§ The problem
Find each line below where the word "agent" occurs, and copy it.

§ Provided records
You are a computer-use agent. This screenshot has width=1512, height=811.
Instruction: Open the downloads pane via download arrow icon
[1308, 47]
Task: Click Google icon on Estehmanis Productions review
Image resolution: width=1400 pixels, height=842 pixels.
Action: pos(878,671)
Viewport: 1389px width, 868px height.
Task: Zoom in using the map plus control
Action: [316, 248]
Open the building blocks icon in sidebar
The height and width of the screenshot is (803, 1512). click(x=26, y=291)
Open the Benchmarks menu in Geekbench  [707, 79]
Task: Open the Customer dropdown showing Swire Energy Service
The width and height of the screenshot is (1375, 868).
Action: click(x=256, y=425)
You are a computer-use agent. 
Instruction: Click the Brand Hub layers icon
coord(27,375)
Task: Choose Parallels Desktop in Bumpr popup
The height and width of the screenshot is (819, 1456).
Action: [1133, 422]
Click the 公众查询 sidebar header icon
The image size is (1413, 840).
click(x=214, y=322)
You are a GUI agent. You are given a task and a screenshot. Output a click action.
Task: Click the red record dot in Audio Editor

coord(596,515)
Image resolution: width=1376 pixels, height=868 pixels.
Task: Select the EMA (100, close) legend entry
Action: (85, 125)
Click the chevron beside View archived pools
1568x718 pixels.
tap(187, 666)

§ Exercise solution
You are a computer-use agent. This screenshot has width=1512, height=811.
You are a computer-use agent. 
You are a GUI agent. You are given a task and a screenshot. Output a click action.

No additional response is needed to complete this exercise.